Figures bm and bc show the ROC curves for our trained models. The MLP model has the best ROC up to around 15% FPR, where it is surpassed by the GBDT model. The adapted VGG16 actually has the poorest performance.
Figure bp. MLP classification distribution.

Figure bp depicts the classification distribution of the MLP model. We can see that for most samples, the model gives a confident correct answer. However, there is also a considerable number of samples for which the model gives the wrong answer with certainty as well.
Figure bq. CONV classification distribution.

Figure bx. Adapted VGG16 classification distribution.

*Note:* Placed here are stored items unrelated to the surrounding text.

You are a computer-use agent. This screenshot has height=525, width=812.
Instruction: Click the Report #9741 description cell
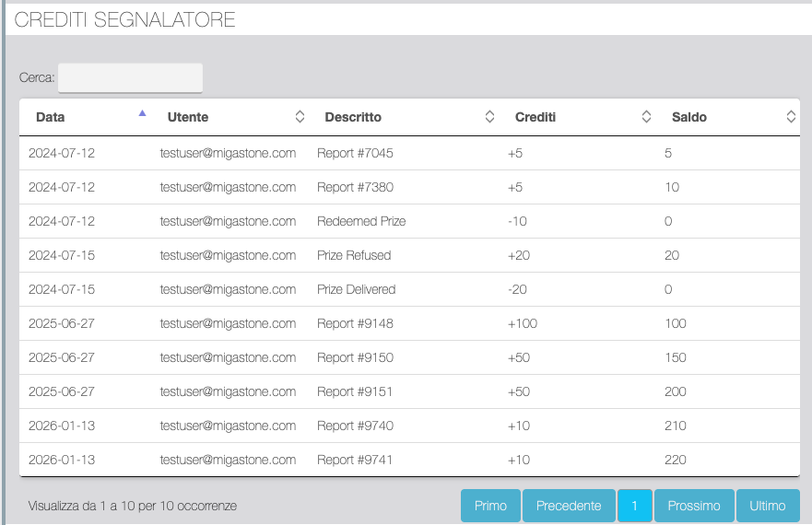355,460
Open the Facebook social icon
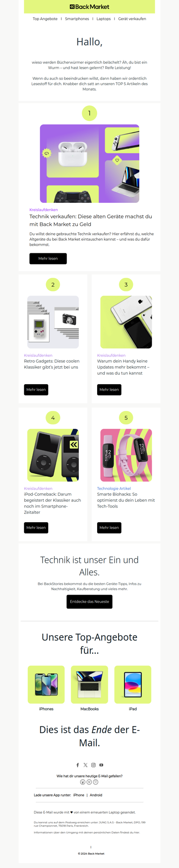179x868 pixels. [77, 765]
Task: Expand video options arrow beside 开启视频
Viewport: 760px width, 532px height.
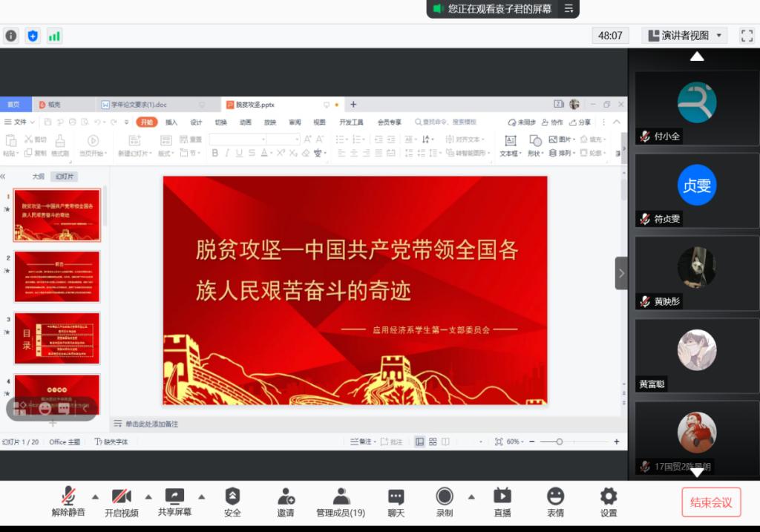Action: (148, 496)
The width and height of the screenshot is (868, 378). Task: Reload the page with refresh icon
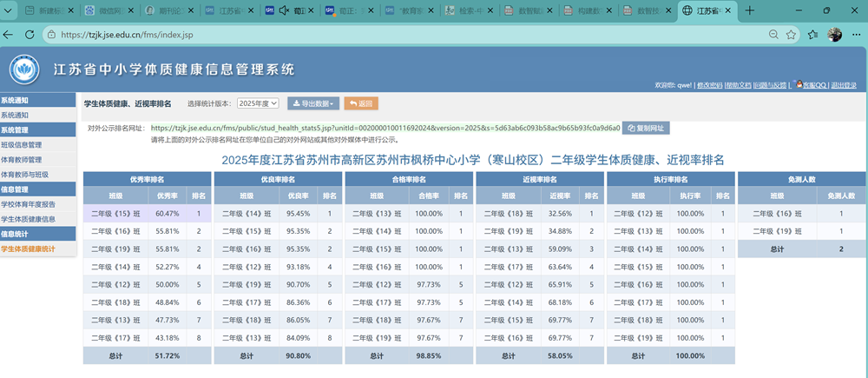tap(30, 35)
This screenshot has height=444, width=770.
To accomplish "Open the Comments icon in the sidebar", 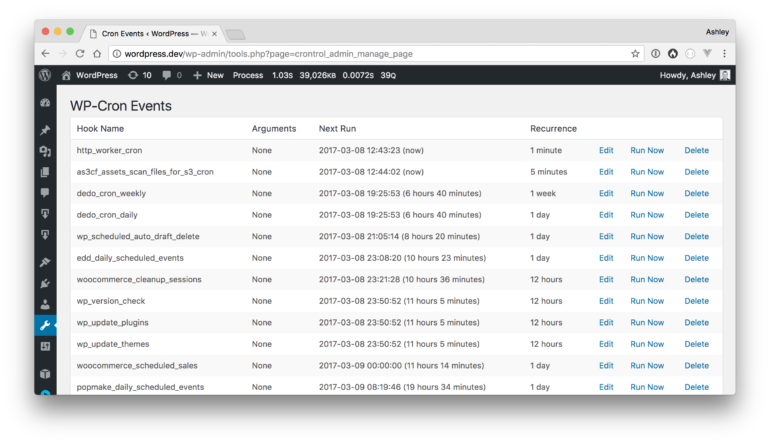I will [45, 192].
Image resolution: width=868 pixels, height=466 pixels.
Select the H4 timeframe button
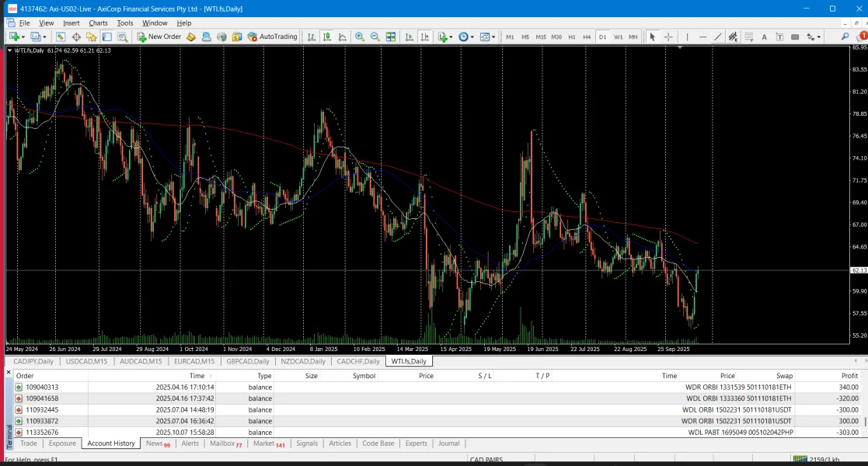pyautogui.click(x=587, y=37)
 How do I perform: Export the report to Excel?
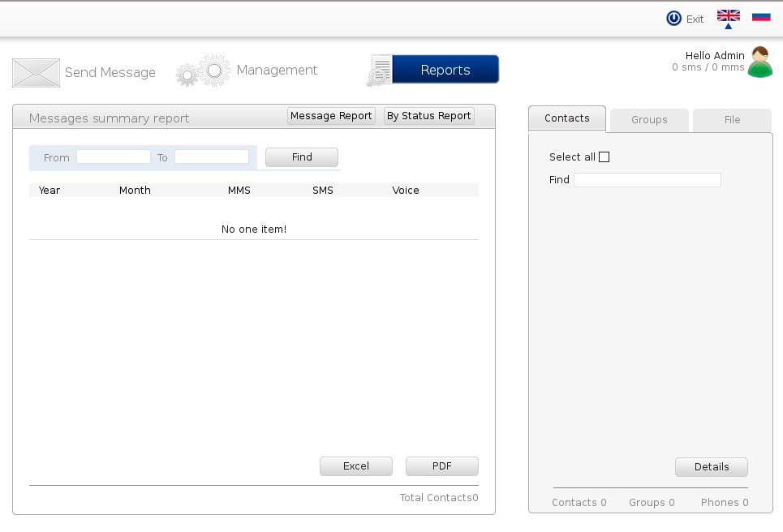click(x=355, y=466)
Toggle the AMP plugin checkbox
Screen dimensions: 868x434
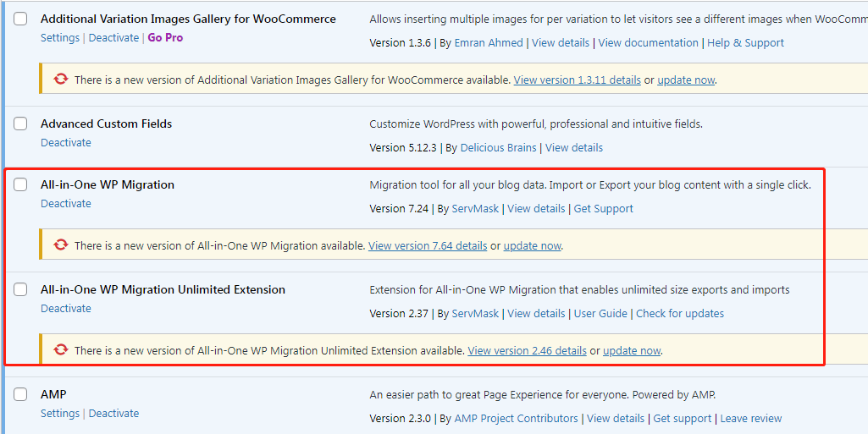pyautogui.click(x=20, y=394)
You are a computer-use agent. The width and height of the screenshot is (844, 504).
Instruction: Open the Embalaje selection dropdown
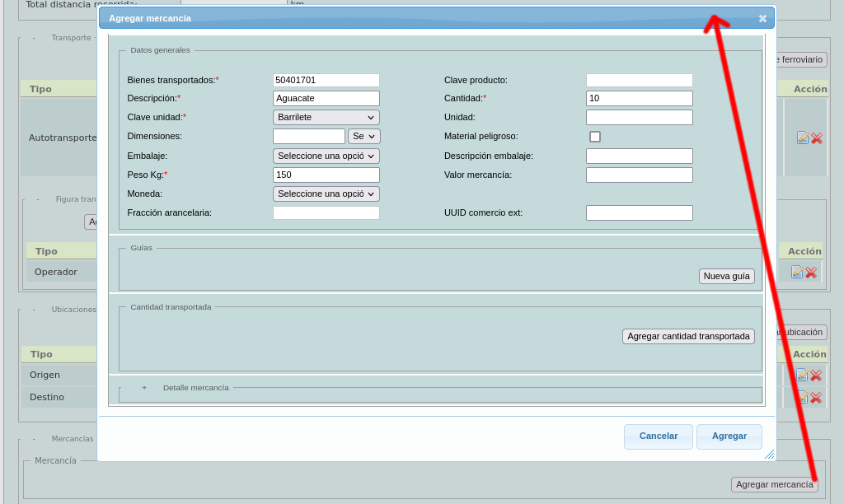tap(326, 156)
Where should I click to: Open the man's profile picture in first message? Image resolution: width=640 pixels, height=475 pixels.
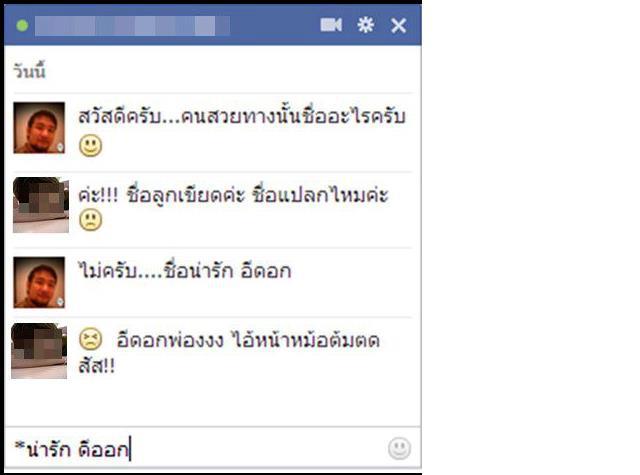coord(39,128)
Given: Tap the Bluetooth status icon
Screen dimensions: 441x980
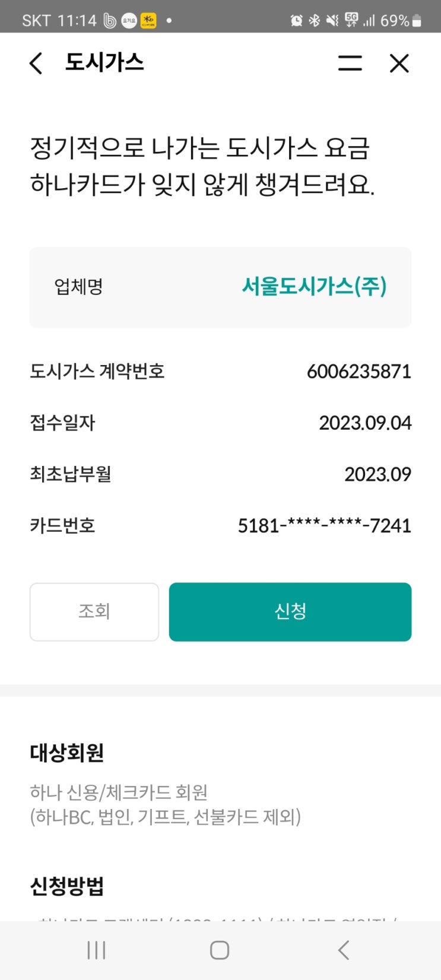Looking at the screenshot, I should (315, 21).
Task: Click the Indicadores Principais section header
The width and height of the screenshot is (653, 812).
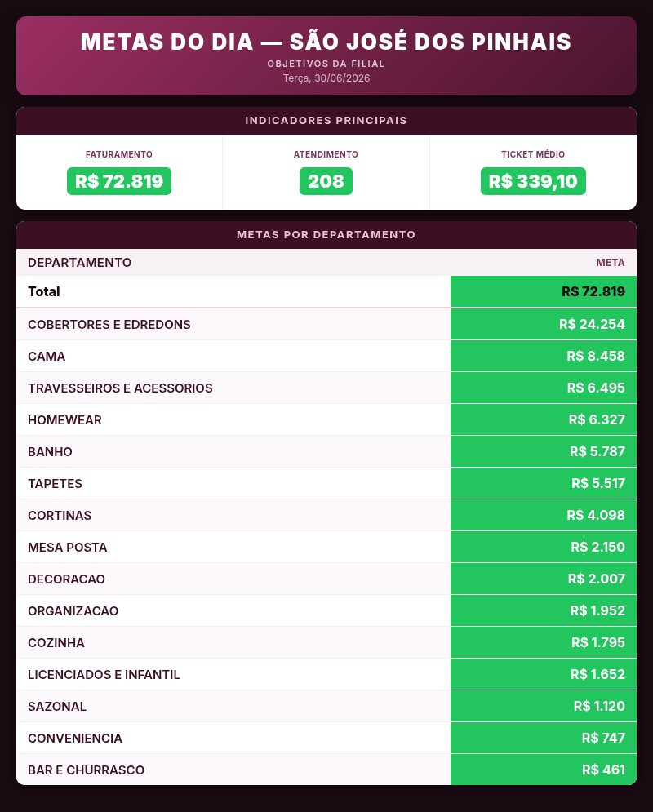Action: pos(327,121)
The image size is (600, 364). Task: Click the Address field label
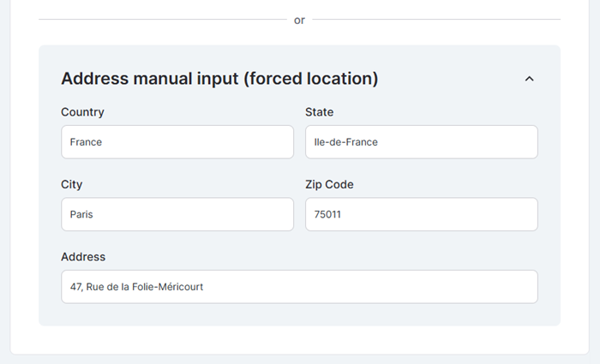pos(83,257)
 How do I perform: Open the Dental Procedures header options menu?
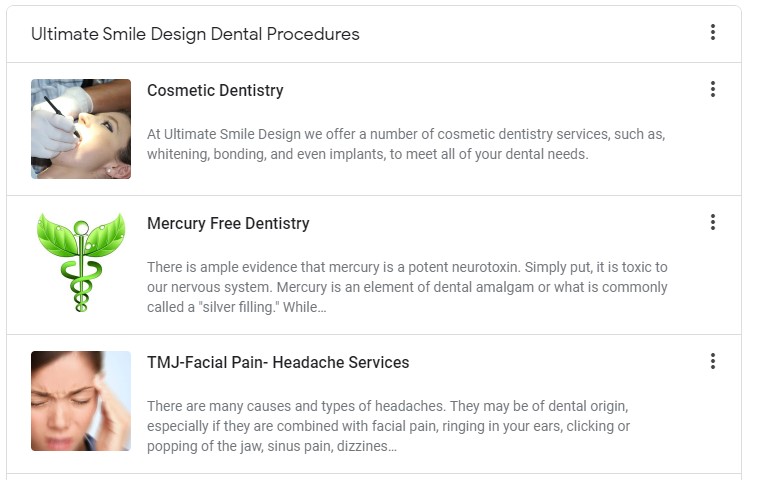[712, 33]
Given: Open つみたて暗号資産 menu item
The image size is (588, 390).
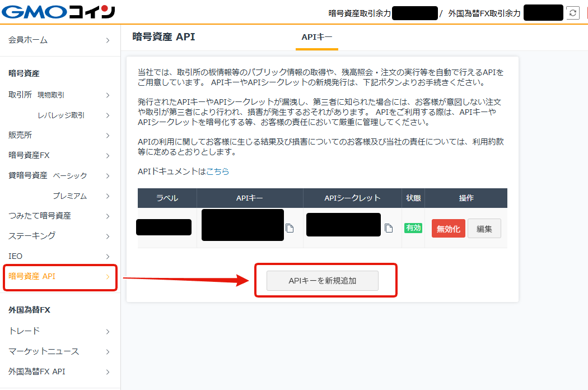Looking at the screenshot, I should point(40,216).
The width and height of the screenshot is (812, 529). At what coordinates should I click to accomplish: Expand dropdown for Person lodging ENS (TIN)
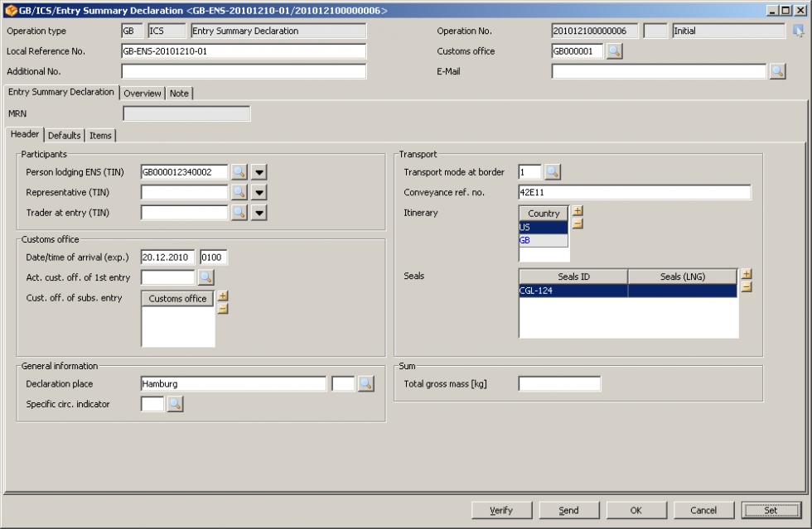[x=259, y=172]
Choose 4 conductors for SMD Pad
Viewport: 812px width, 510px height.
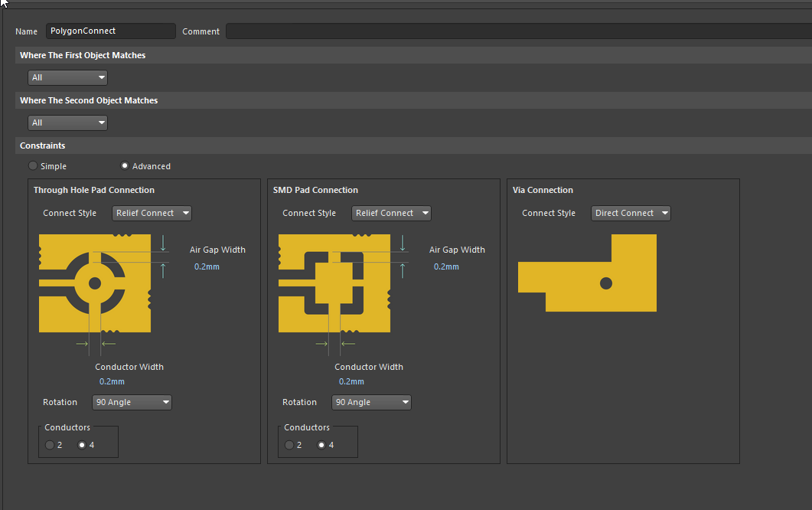pos(321,445)
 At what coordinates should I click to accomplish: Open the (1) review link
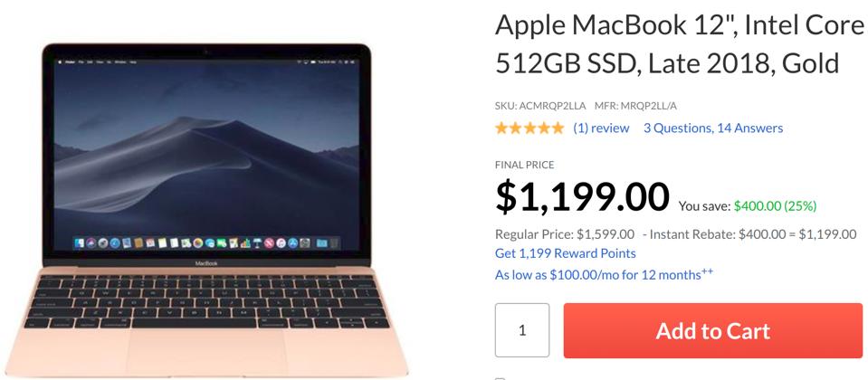pos(601,128)
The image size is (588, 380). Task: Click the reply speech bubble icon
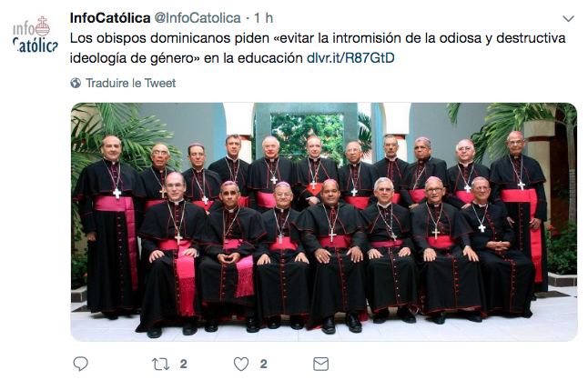[x=80, y=364]
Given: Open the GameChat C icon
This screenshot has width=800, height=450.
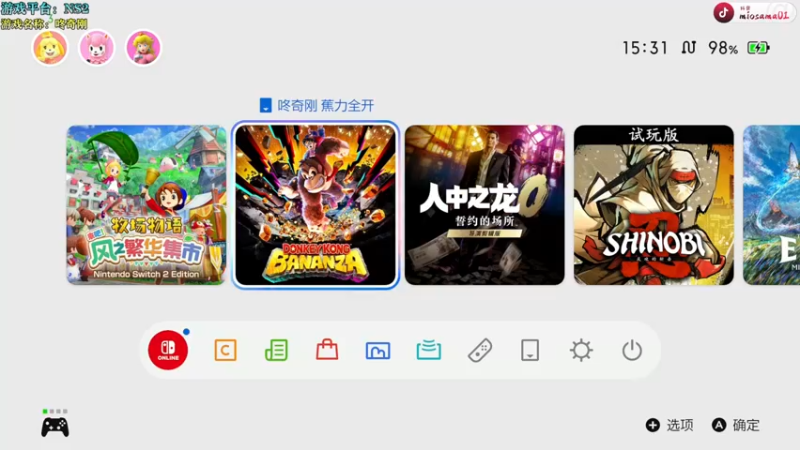Looking at the screenshot, I should coord(225,351).
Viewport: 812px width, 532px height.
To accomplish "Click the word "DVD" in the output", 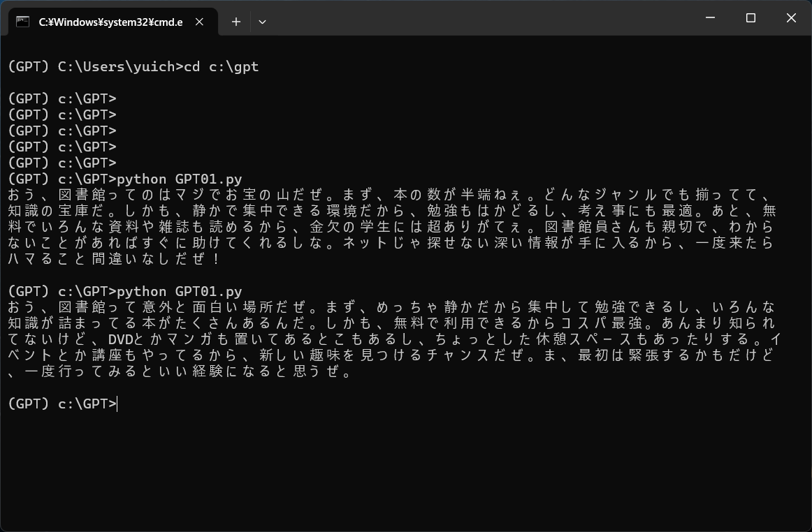I will (x=119, y=339).
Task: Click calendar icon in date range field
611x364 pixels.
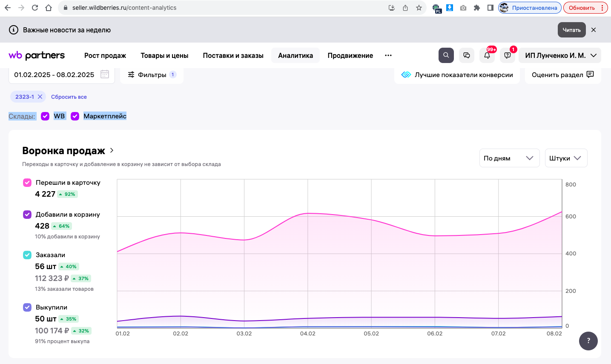Action: point(105,75)
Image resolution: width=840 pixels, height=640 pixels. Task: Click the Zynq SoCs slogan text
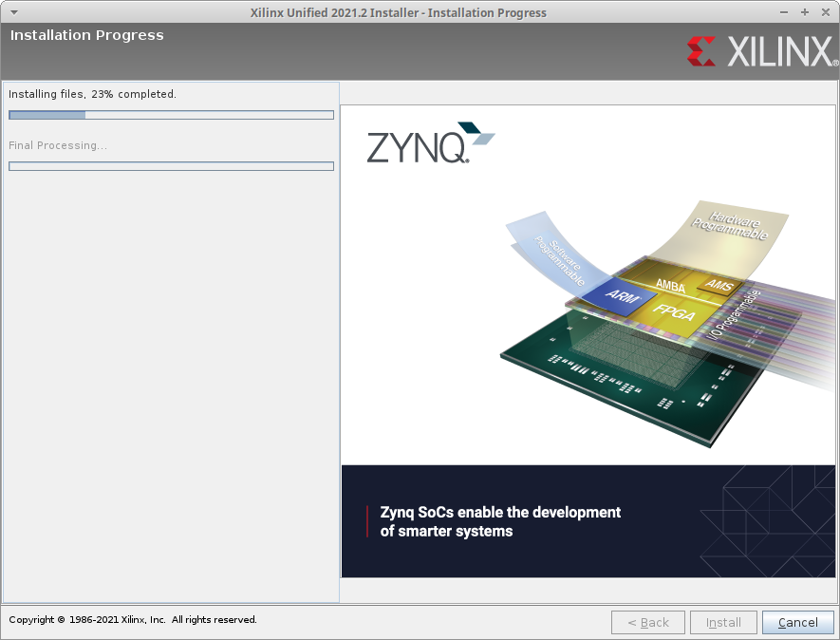click(x=500, y=521)
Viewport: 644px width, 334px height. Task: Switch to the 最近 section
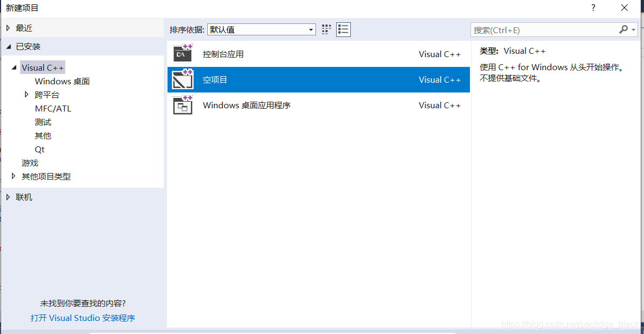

Figures bq and bx show that the convolutional networks have similar behavior to the MLP model with regard to the classification distribution.
Figure bo. MLP (no preprocessing) classification distribution.

Figure bo shows the classification distribution for the MLP model which classified the raw data from the data set. We can see that the model classified most samples as positive (the output value for most samples was 0.5). This is the reason why this model has the highest recall in Table bk. However, the precision is very low, and since the data set contains an equal number of benign and malicious samples, the accuracy is close to that of a random classifier, which is exactly 50%.
Dimensionality Reduction Experiments
Besides PCA, a VAE (Variational Autoencoder) can also be used to reduce the dimensionality of the data. We experimentally built and trained a VAE that reduces our data to three dimensions. The architecture and hyper-parameters of the encoder and decoder of the VAE were chosen to match the best-performing MLP model.
Figure bt. Dimensionality reduction by a VAE.

Figure bt shows the resulting three-dimensional data. We see that all the samples are gathered in a single dense cloud, which means that the classification is not a straightforward task. For comparison, Figure b1 shows the same data after a reduction to three dimensions by PCA.
Figure b1. Dimensionality reduction by PCA.